If your ufunc operates on individual chunks independently, then dask.map_blocks would have been sufficient, but the possibility of padding boundaries means that dask.map_overlap is required. The dask graph is more complicated, because each chunk along the core dim needs to communicate its boundary_width elements to adjacent chunks.

result.data.visualize(optimize_graph=True)
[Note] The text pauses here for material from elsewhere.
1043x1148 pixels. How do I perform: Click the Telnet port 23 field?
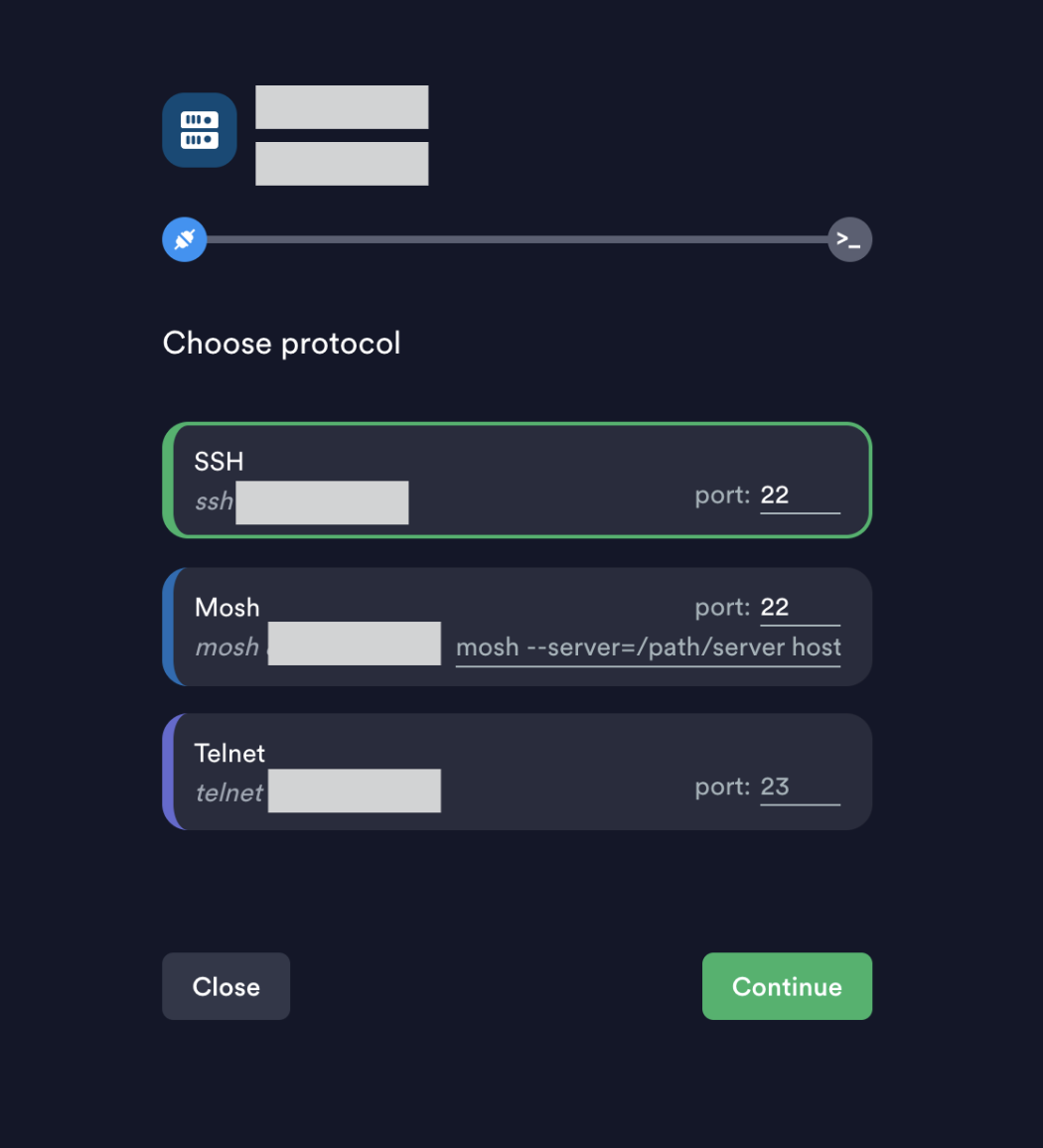pyautogui.click(x=799, y=788)
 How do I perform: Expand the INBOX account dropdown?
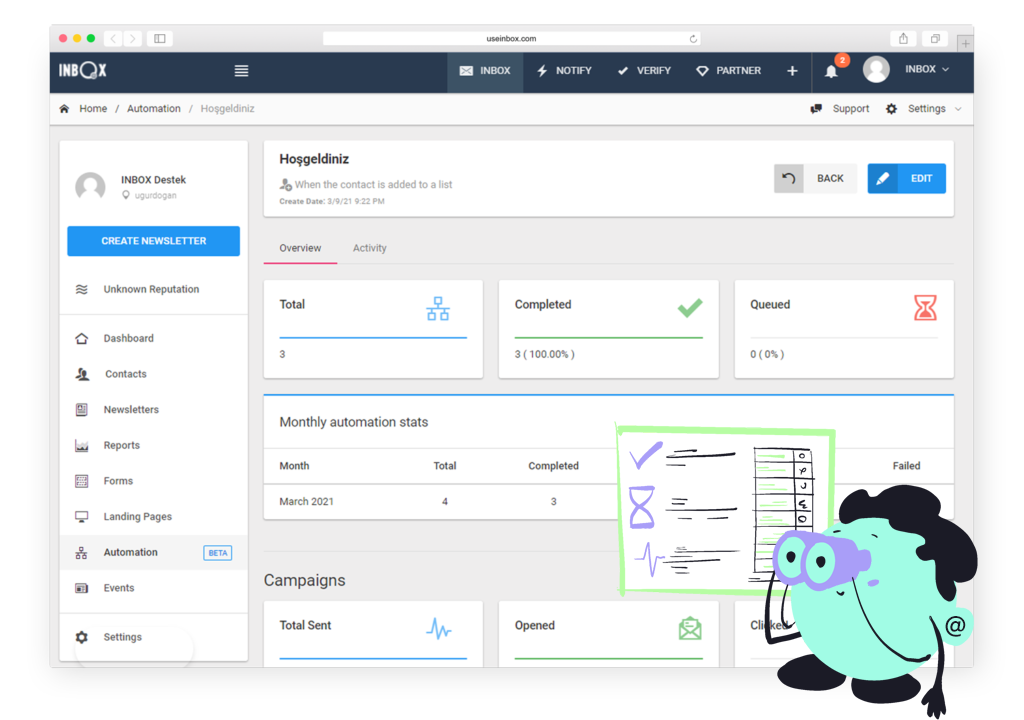tap(927, 70)
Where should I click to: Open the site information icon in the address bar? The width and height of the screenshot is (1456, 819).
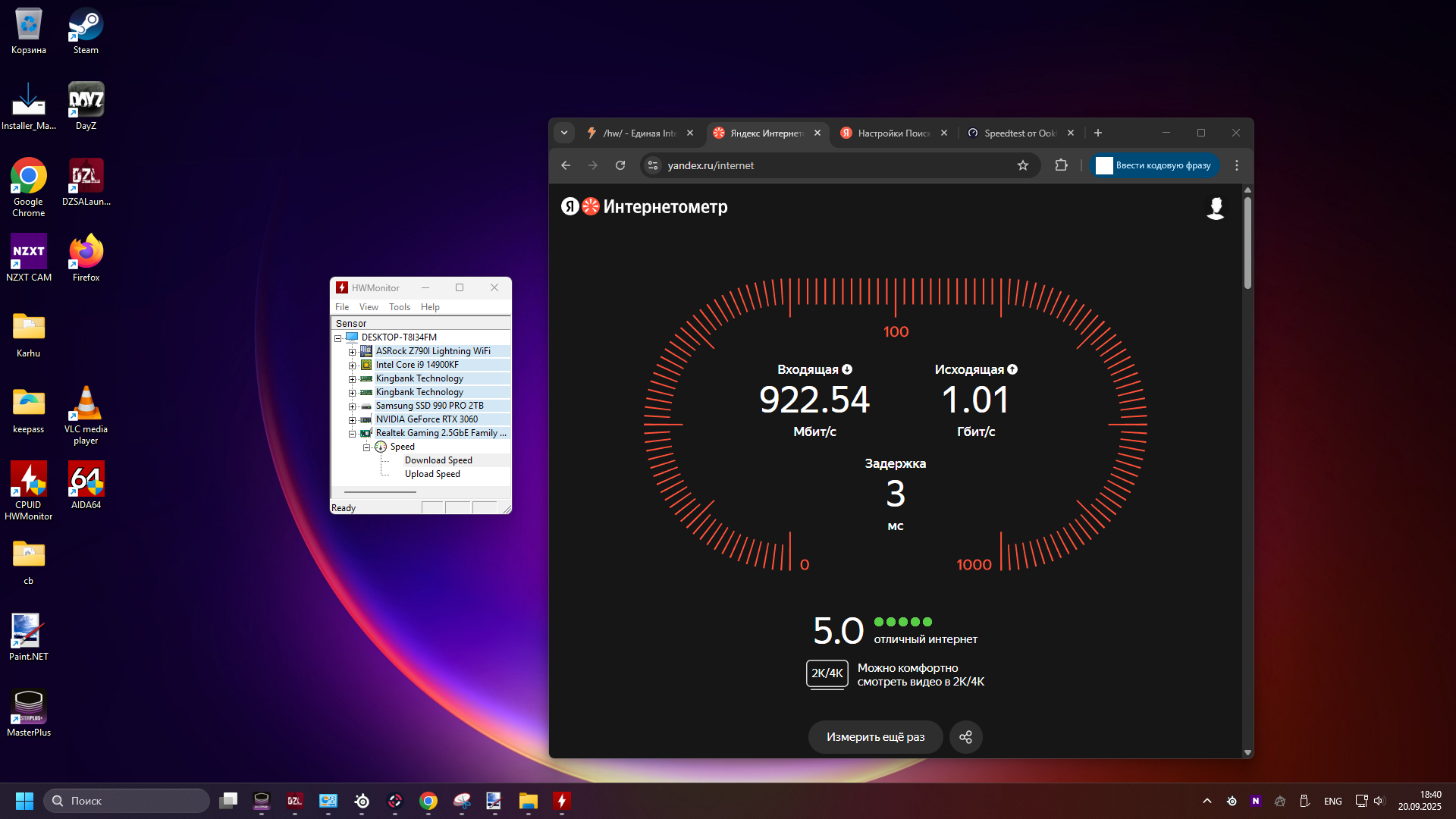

Dask task graph for parallelizing along a core dimension
In [49]: result.compute()
Out[49]: 
<xarray.DataArray 'x_c' (y: 4, x_g: 9)>
array([[4. , 0.5, 1.5, 2.5, 3.5, 4.5, 5.5, 6.5, 7.5],
       [4. , 0.5, 1.5, 2.5, 3.5, 4.5, 5.5, 6.5, 7.5],
       [4. , 0.5, 1.5, 2.5, 3.5, 4.5, 5.5, 6.5, 7.5],
       [4. , 0.5, 1.5, 2.5, 3.5, 4.5, 5.5, 6.5, 7.5]])
Coordinates:
  * x_g      (x_g) float64 0.5 1.5 2.5 3.5 4.5 5.5 6.5 7.5 8.5
Dimensions without coordinates: y

There is one limitation of this feature: you cannot use map_overlap with grid ufuncs that change length along a core dimension (e.g. by shifting axis positions from center to outer). XGCM will raise an error if you try to do this.